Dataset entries
┄┄┄┄┄┄┄┄┄┄

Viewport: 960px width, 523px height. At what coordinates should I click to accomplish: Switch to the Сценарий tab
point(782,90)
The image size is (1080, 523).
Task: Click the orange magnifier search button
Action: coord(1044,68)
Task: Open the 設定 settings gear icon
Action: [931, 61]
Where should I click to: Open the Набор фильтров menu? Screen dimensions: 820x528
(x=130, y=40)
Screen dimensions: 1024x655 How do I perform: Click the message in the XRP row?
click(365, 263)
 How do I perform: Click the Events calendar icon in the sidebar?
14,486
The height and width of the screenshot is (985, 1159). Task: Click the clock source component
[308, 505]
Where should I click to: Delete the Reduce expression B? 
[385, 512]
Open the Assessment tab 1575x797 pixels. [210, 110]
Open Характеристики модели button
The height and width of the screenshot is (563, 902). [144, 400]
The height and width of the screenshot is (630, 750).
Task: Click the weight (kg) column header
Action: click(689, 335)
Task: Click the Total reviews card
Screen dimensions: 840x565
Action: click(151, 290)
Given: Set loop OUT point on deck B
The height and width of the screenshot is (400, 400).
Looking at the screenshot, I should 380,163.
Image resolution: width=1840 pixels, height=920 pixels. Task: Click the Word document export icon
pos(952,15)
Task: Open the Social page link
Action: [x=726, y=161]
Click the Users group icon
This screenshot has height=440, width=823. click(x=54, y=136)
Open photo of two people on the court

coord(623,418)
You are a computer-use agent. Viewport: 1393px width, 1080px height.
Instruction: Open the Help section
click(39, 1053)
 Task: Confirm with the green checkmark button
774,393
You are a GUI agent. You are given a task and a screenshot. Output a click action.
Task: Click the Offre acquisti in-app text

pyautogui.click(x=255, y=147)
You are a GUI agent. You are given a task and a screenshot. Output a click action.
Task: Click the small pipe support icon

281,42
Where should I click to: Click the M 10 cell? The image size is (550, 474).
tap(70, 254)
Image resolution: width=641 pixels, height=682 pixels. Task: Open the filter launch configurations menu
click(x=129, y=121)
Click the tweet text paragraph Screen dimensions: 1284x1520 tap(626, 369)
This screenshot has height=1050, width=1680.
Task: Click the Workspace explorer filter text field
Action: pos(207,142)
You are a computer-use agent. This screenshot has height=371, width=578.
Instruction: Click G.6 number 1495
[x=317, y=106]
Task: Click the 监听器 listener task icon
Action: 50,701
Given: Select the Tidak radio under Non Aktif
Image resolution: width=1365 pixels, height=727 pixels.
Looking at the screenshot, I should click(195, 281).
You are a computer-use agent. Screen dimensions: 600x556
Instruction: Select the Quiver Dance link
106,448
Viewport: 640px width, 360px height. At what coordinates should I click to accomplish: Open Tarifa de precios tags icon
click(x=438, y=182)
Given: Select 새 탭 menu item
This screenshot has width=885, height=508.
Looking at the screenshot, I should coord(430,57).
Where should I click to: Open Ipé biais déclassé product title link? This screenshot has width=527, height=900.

┄┄┄┄┄┄┄┄┄┄

● **What you are asked to do**
Provide an exact reproduction of all the entries shown above.

● **Result of this exercise**
Viewport: 960px width, 523px height. At what coordinates should I click to accomplish: Switch to the Сценарий tab
point(782,90)
The image size is (1080, 523).
Task: Click the orange magnifier search button
Action: coord(1044,68)
Task: Open the 設定 settings gear icon
Action: [931, 61]
Where should I click to: Open the Набор фильтров menu? Screen dimensions: 820x528
(x=130, y=40)
Screen dimensions: 1024x655 How do I perform: Click the message in the XRP row?
click(365, 263)
 How do I perform: Click the Events calendar icon in the sidebar?
14,486
The height and width of the screenshot is (985, 1159). Task: Click the clock source component
[308, 505]
Where should I click to: Delete the Reduce expression B? 
[385, 512]
Open the Assessment tab 1575x797 pixels. [210, 110]
Open Характеристики модели button
The height and width of the screenshot is (563, 902). [144, 400]
The height and width of the screenshot is (630, 750).
Task: Click the weight (kg) column header
Action: click(689, 335)
Task: Click the Total reviews card
Screen dimensions: 840x565
Action: click(151, 290)
Given: Set loop OUT point on deck B
The height and width of the screenshot is (400, 400).
Looking at the screenshot, I should 380,163.
Image resolution: width=1840 pixels, height=920 pixels. Task: Click the Word document export icon
pos(952,15)
Task: Open the Social page link
Action: [x=726, y=161]
Click the Users group icon
This screenshot has height=440, width=823. click(x=54, y=136)
Open photo of two people on the court

coord(623,418)
You are a computer-use agent. Viewport: 1393px width, 1080px height.
Instruction: Open the Help section
click(39, 1053)
 Task: Confirm with the green checkmark button
774,393
You are a GUI agent. You are given a task and a screenshot. Output a click action.
Task: Click the Offre acquisti in-app text

pyautogui.click(x=255, y=147)
You are a GUI agent. You are given a task and a screenshot. Output a click action.
Task: Click the small pipe support icon

281,42
Where should I click to: Click the M 10 cell? The image size is (550, 474).
tap(70, 254)
Image resolution: width=641 pixels, height=682 pixels. Task: Open the filter launch configurations menu
click(x=129, y=121)
Click the tweet text paragraph Screen dimensions: 1284x1520 tap(626, 369)
This screenshot has height=1050, width=1680.
Task: Click the Workspace explorer filter text field
Action: pos(207,142)
You are a computer-use agent. This screenshot has height=371, width=578.
Instruction: Click G.6 number 1495
[x=317, y=106]
Task: Click the 监听器 listener task icon
Action: 50,701
Given: Select the Tidak radio under Non Aktif
Image resolution: width=1365 pixels, height=727 pixels.
Looking at the screenshot, I should click(195, 281).
You are a computer-use agent. Screen dimensions: 600x556
Instruction: Select the Quiver Dance link
106,448
Viewport: 640px width, 360px height. At what coordinates should I click to accomplish: Open Tarifa de precios tags icon
click(x=438, y=182)
Given: Select 새 탭 menu item
This screenshot has width=885, height=508.
Looking at the screenshot, I should coord(430,57).
Where should I click to: Open Ipé biais déclassé product title link? This screenshot has width=527, height=900.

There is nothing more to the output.